Definition of atherosclerosis with IVUS
Because of its unique ability to precisely delineate arterial walls and lumens sequentially, IVUS is an excellent tool to investigate atherosclerosis. The earliest communication from (epicardial) ultrasound interrogation of the coronary arteries confirmed the observations from pathology that coronary angiography significantly underestimates the extent of atherosclerosis and that diffuse atherosclerosis may exist in the presence of angiographically normal-appearing lumens (102). Subsequently, a large number of publications have confirmed this observation and enlarged on it by identifying "constrictive" as well as "expansive" remodeling, highlighting the importance of the failure of remodeling as a cause of stenosis (11, 105–112). Although the determinants of these processes are still somewhat obscure, it appears that expansive remodeling is associated with fibrofatty plaque and with small "spotty" calcifications (and perhaps with greater "vulnerability"), whereas constrictive remodeling may reflect more stable lesions with extensive calcification and stenosis (113). Little is known of the risk factors associated with remodeling; LDL cholesterol was associated with constrictive remodeling in diabetic patients (114). IVUS studies have also shown an association of expansive remodeling with plaque instability (115–117). A few studies have examined associations of remodeling and plaque stability at bifurcations as opposed to nonbifurcation sites. These suggest that the remodeling process may be heterogeneous (118–120).

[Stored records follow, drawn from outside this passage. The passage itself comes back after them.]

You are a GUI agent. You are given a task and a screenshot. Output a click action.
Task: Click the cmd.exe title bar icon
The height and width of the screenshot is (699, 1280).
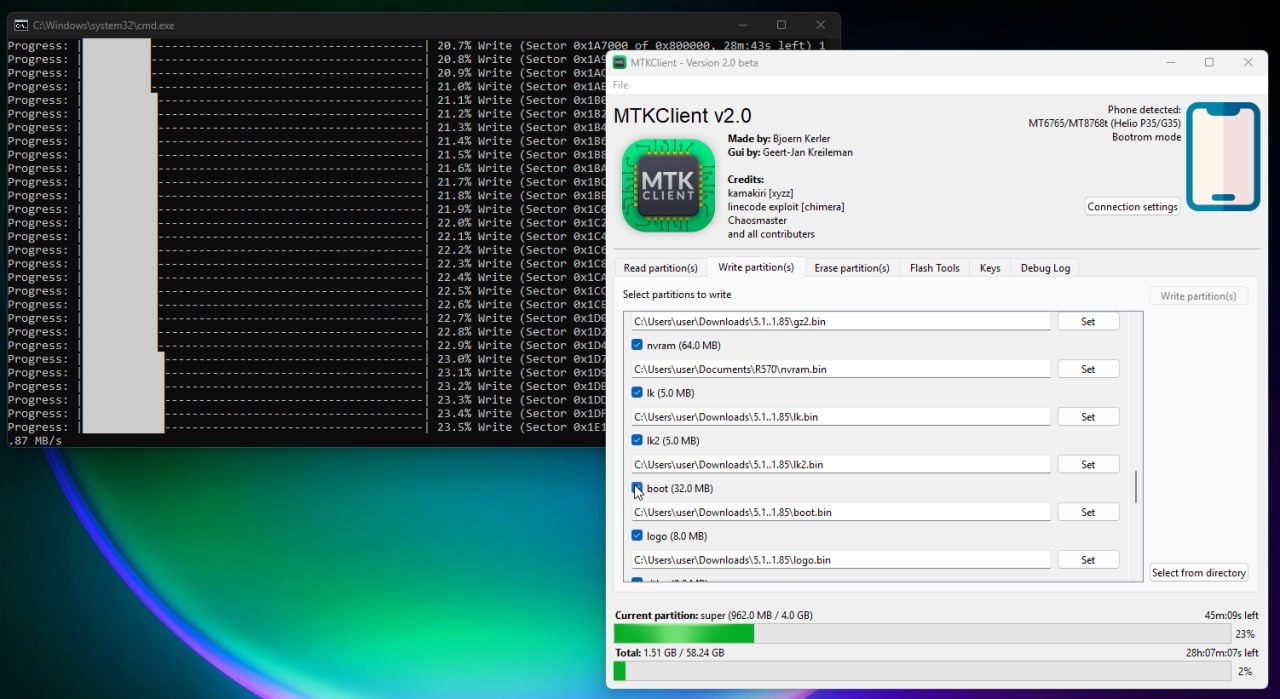pyautogui.click(x=19, y=25)
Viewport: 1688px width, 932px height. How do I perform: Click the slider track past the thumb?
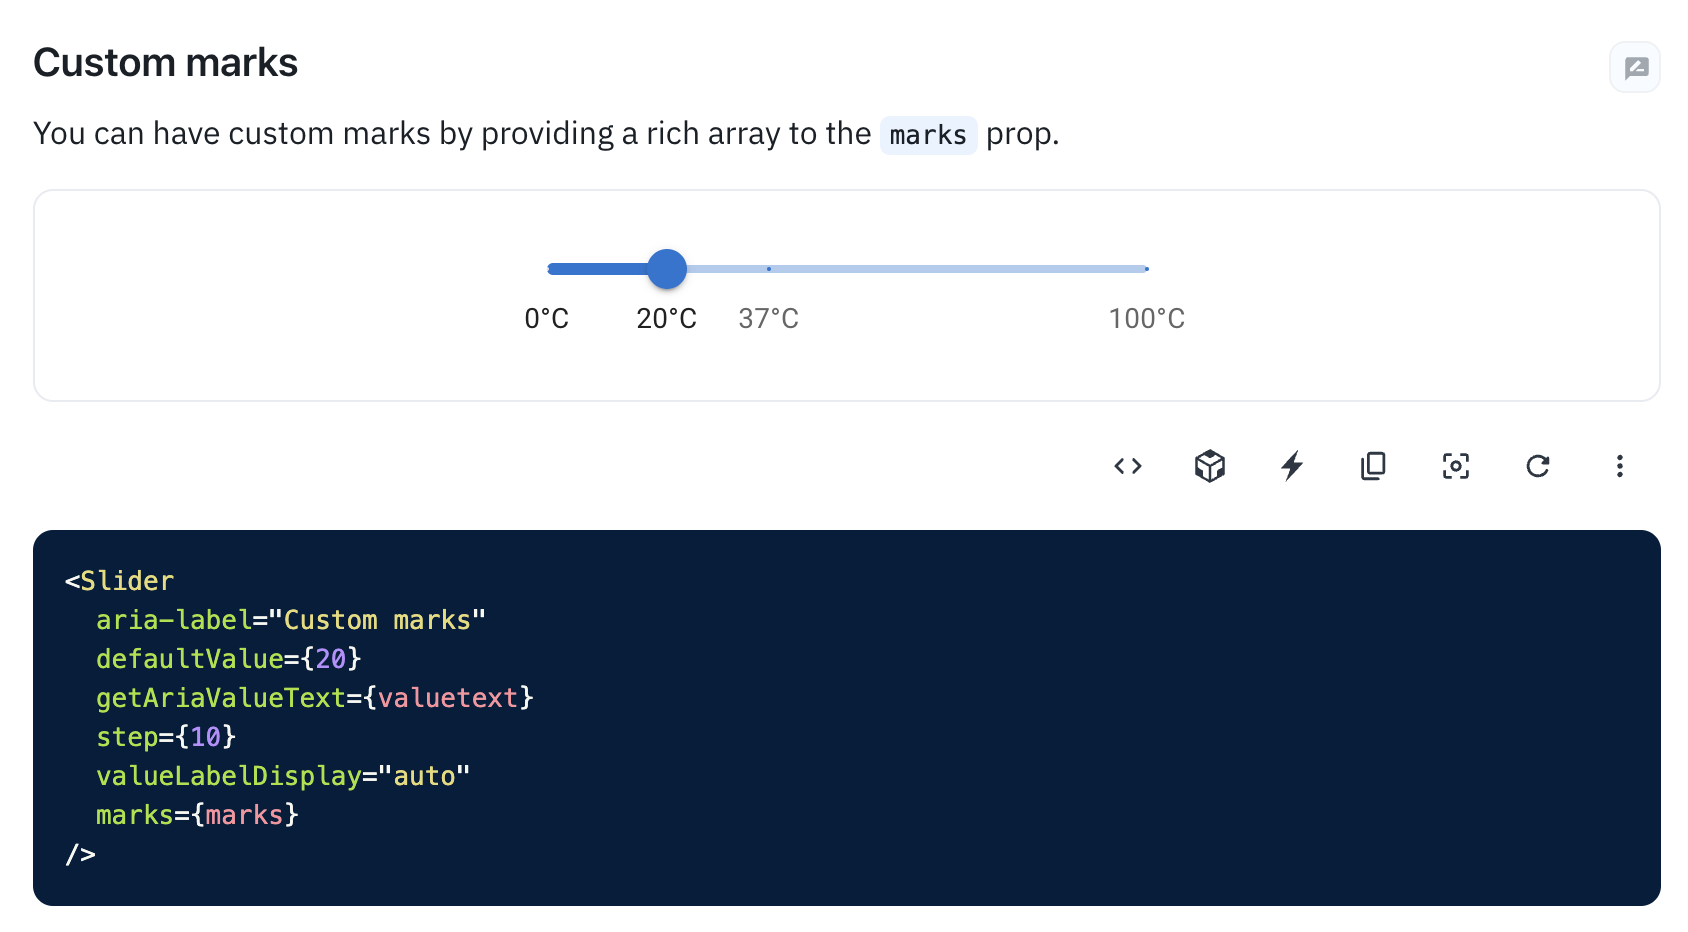coord(950,269)
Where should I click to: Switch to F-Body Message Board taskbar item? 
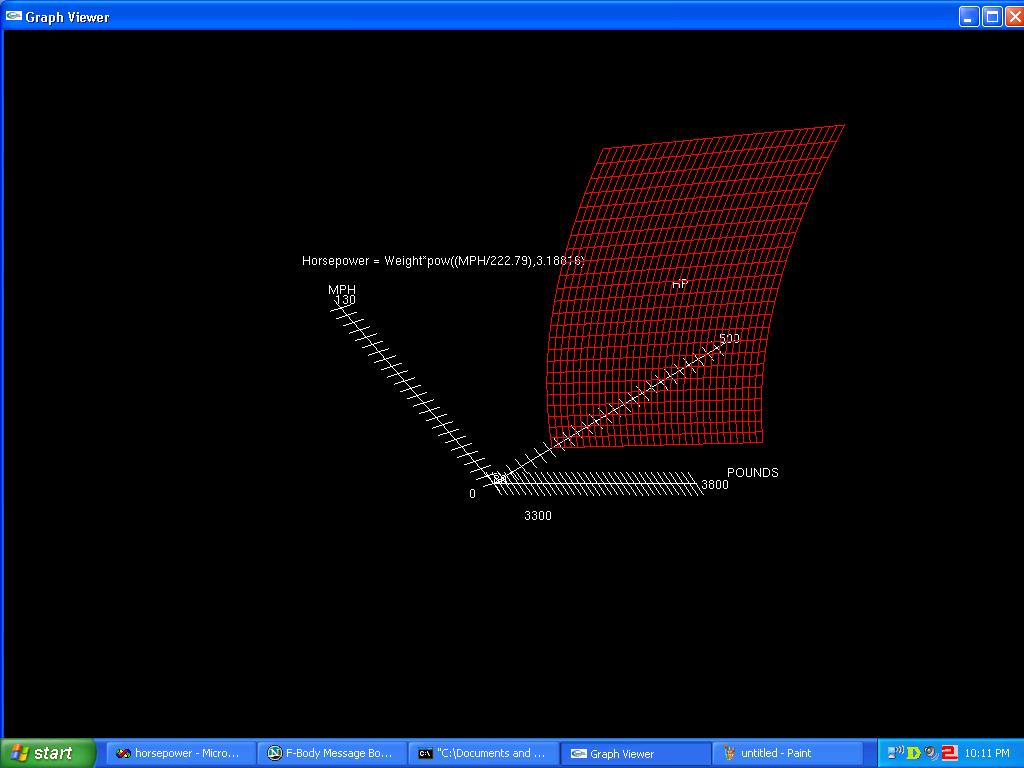pos(332,753)
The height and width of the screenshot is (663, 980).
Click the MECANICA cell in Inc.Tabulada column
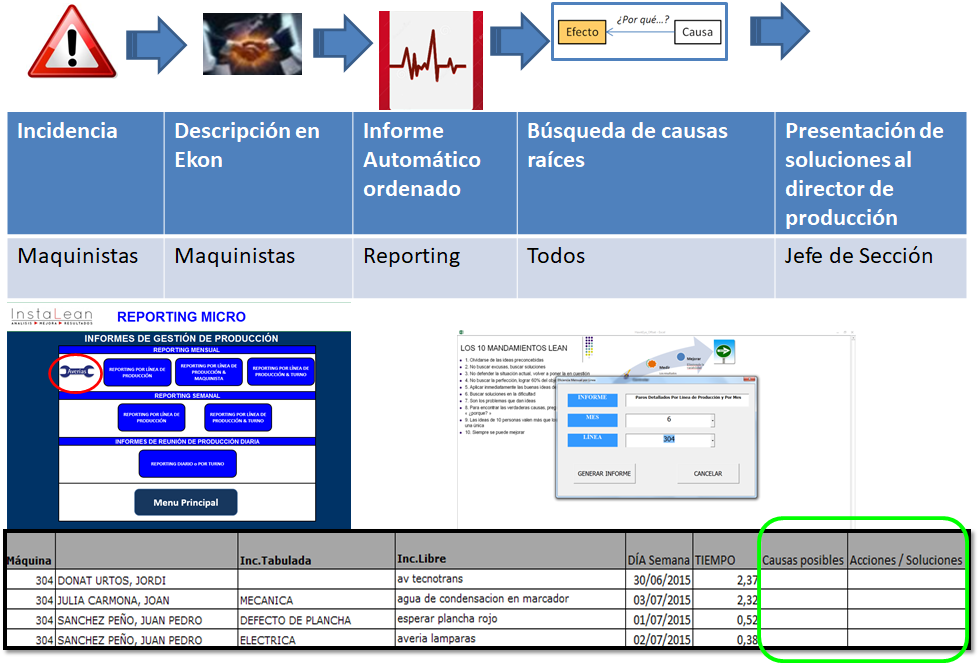click(265, 599)
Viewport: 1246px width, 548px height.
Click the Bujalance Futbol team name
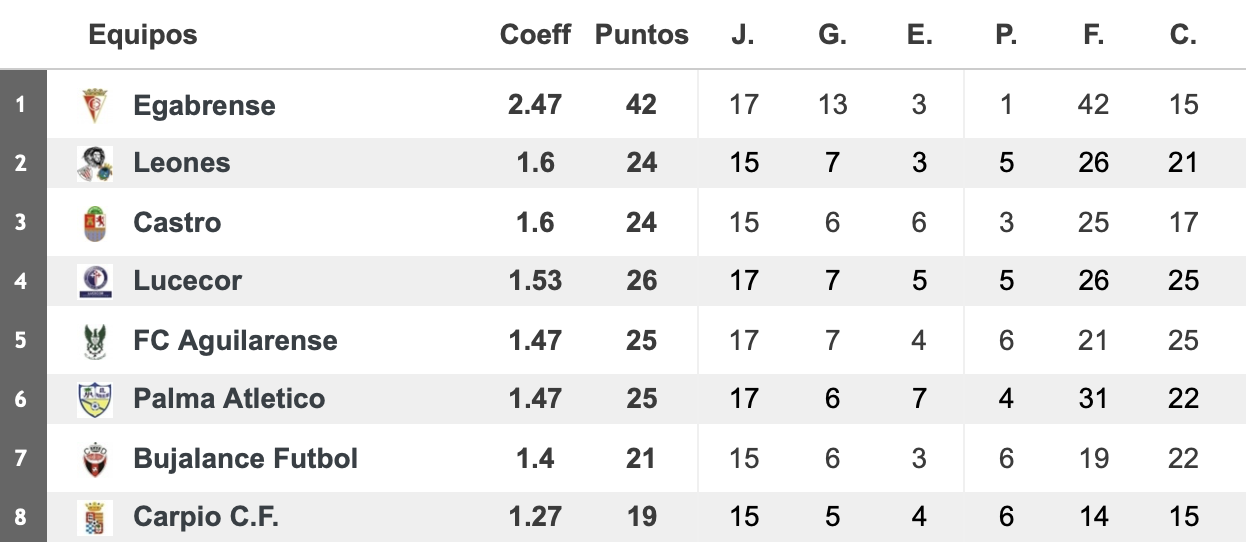pos(245,459)
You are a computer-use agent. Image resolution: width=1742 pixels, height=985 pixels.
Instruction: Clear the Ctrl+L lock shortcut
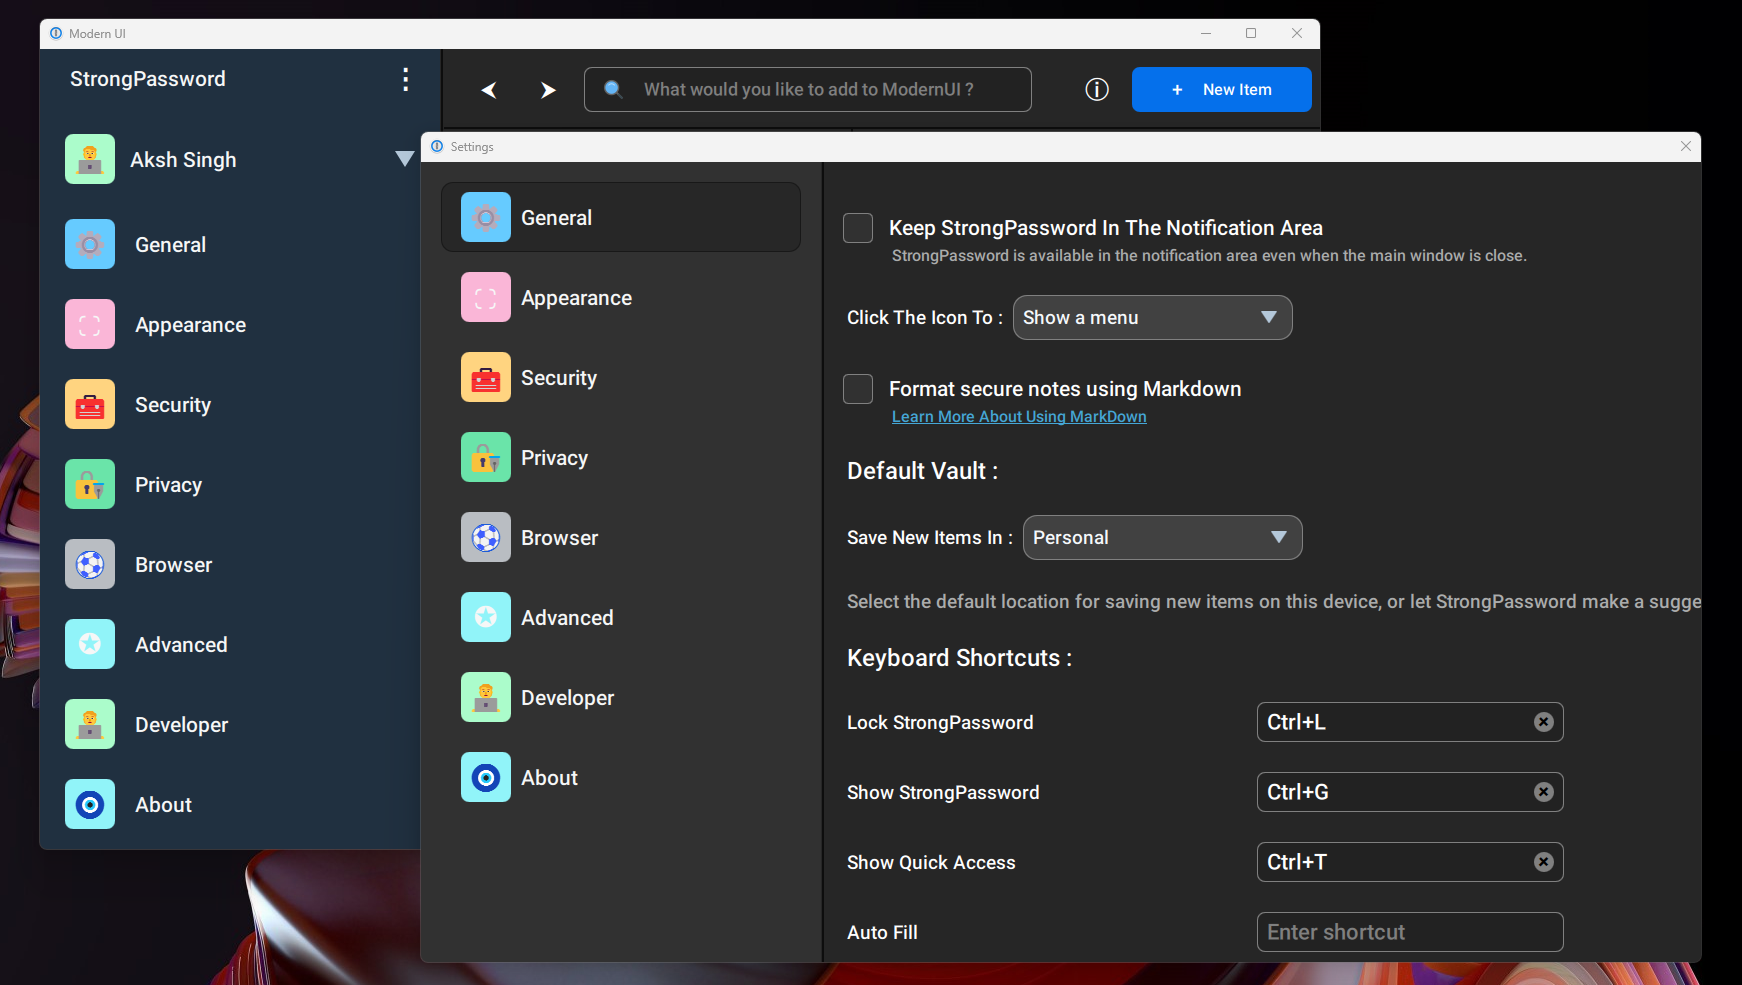pos(1543,722)
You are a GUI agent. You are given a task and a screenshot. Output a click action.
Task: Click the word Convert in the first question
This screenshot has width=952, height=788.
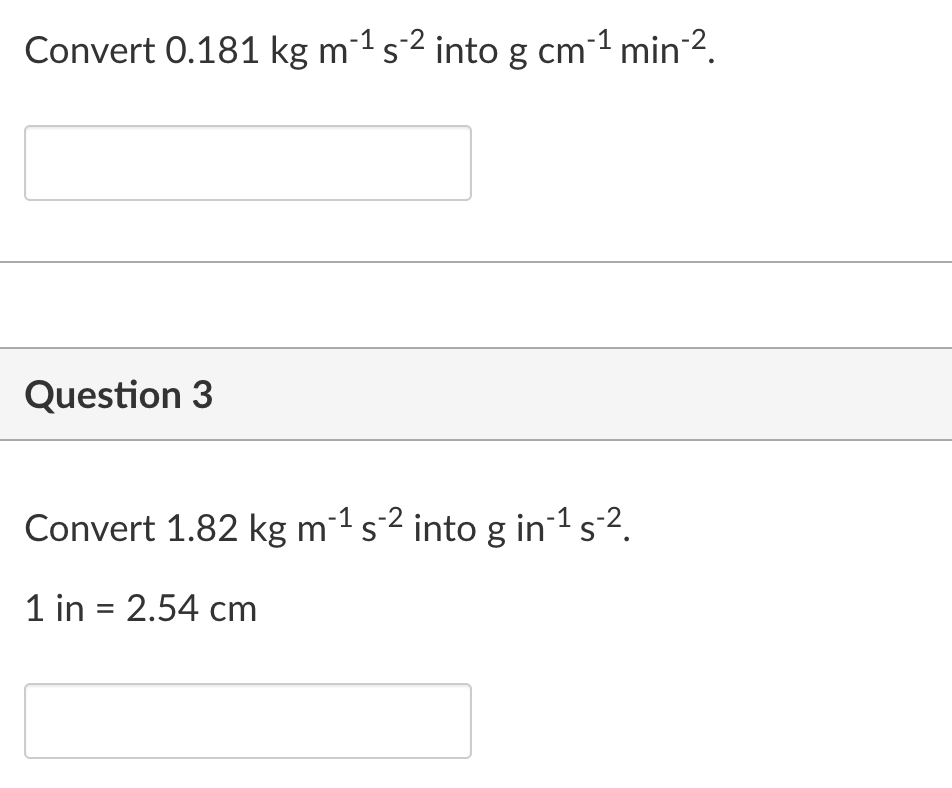point(90,50)
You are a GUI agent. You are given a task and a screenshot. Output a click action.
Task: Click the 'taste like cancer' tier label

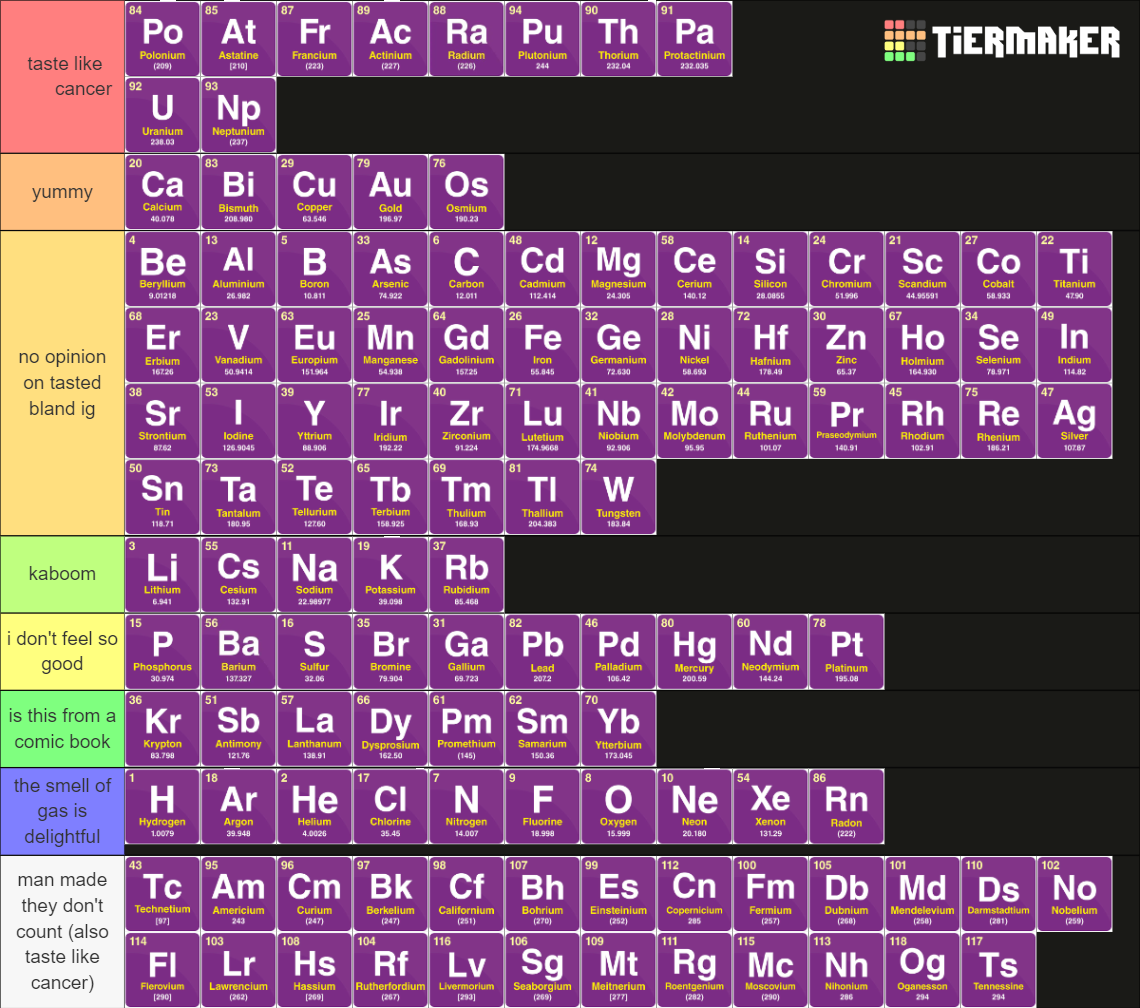(x=62, y=77)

Risk factors and IVUS-defined atherosclerosis
Because of the invasive nature of this technology, it has generally been used only in symptomatic patients. Nonetheless, a study of IVUS in 262 heart transplant recipients showed atherosclerotic lesions in 52% of hearts, and the prevalence of atherosclerosis varied from 17% in individuals younger than 20 years to 85% in individuals 50 years and older. Intimal thickness was greater in men than in women (121).
IVUS-defined atherosclerosis and clinical outcome
IVUS was first used as a clinical tool for the guidance of angioplasty (122), and although it briefly gained substantial clinical utility, its value has declined with the advent of drug-eluting stents and low restenosis rates (123, 124). Other areas in which IVUS remains useful include lesions with <50% stenosis, certain left main lesions, certain higher risk lesions, and suspected dissections. IVUS continues in clinical use for surveillance in cardiac transplant patients (124).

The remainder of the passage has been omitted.